2403 (1984). Referencing a 1995 Supreme Court opinion, the Hutchins court
further opined
that the
rights of juveniles are not necessarily coextensive with those of adults is
undisputed, and "unemancipated minors lack some of the most fundamental
rights of self-determination - including even the right of liberty in its
narrow sense, i.e., the right to come and go at will."
Id. at
539 (quoting Vernonia Sch. Dist. v. Acton, 515 U.S. 646, 132 L. Ed. 2d 564, 115
S. Ct. 2386 (1995)).
n5 While
there are no cases directly on point, a number of cases addressing the equal
protection rights of minors in the context of mandatory school policies are
instructive.
In the Third Circuit case of S.G. v.
Sayerville Bd. of Educ., 333 F.3d 417 (3rd Cir. 2003), the court analyzed the
constitutionality of a school's zero tolerance policy for threats of violence,
pursuant to which students were punished and subject to three-day suspensions.
Applying the rational relationship test, the Third Circuit held that it
"was not unreasonable for the principal to seek to avoid conduct which has
the capacity to interfere with the orderly conduct of the school and other
children's rights to be secure." Id. at 425.
In Mitchell v. Bd. of Trustees, 625 F.2d
660 (5th Cir. 1980), the Fifth Circuit upheld the constitutionality of a school
policy mandating automatic expulsion of any student found bringing a knife or
other weapon to school. The court found that "the rule and the punishment
for violating the rule are rationally related to the goal of providing a safe
environment." Id. at 665.
The Fourth Circuit recently upheld a
Virginia school policy mandating suspension for students found to possess
weapons. Ratner v. Loudoun County Public Sch., 16 Fed.Appx 140 (4th Cir. 2001).
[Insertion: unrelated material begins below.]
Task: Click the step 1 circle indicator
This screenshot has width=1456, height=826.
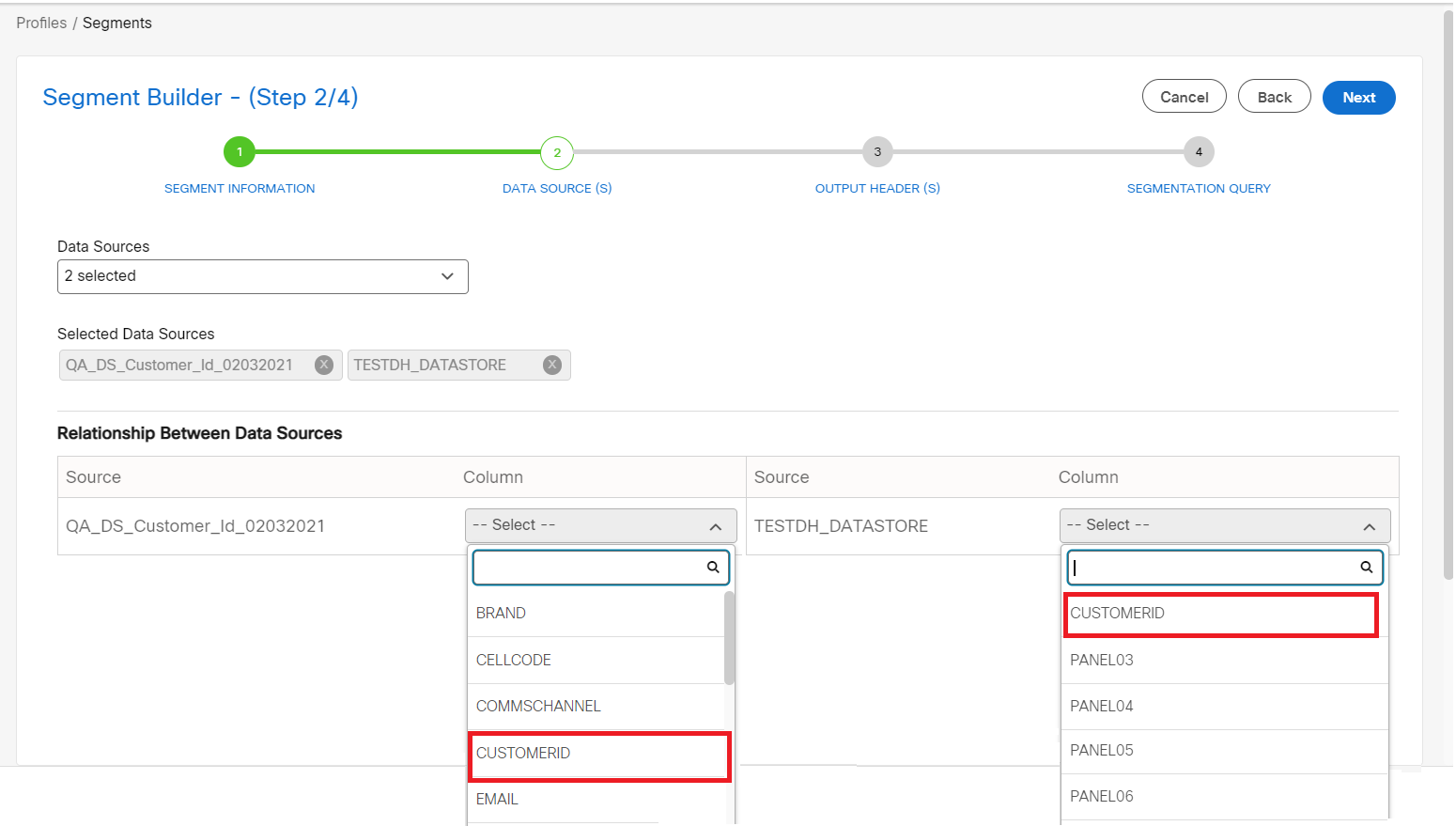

Plaintiff in that case brought a Section 1983 claim, alleging that the school's
zero tolerance policy precluded officials from considering the circumstances of
a particular case. The Court held that "however harsh the result in this
case, the federal courts are not properly called upon to judge the wisdom of a
zero tolerance policy of the sort alleged to be in place..." Id. at 142.
n6 The
Fourth Amendment safeguards the
"right of the people to be secure in their persons, houses, papers, and
effects, against unreasonable searches and seizures." U.S. CONST. amend.
IV.
n7 As
suggested previously, the Court is persuaded that, pursuant to the general
policy governing Section 35-251 violations by juveniles, enforcement mechanisms
other than arrest are available. While officers may not issue citations to
minors, written and oral warnings are permissible and within their range
discretion.
n8
C.R.S.A. § 18-6-803.6 (1,2)(2003).
n9 N.Y.
Crim. Proc. Law § 140.10(4).
n10 Wis.
Stat. Ann. § 813.12(7)(2003).
n11 P.R.
Laws Ann. tit. 8, §§ 631-635, 638 (Supp. 1995).
n12 D.C.
Code Ann. § 16-1031 (Supp. 2003)
n13 As
plaintiff's equal protection and Fourth Amendment claims overlap in the context
of WMATA's zero tolerance policy, the Court wishes to draw attention to the
discussion of mandatory school suspension policies analyzed above as relevant
to this survey. In focusing its analysis on mandatory arrest policies for
domestic violence and mandatory suspension policies in cases involving students
in possession of weapons, the Court does not overlook the fact that, in the
case at hand, the individual arrested pursuant to the mandatory policy posed
neither a menace to herself nor a danger to others. As a minor, however, Ms.
Hedgepeth did present a "flight risk."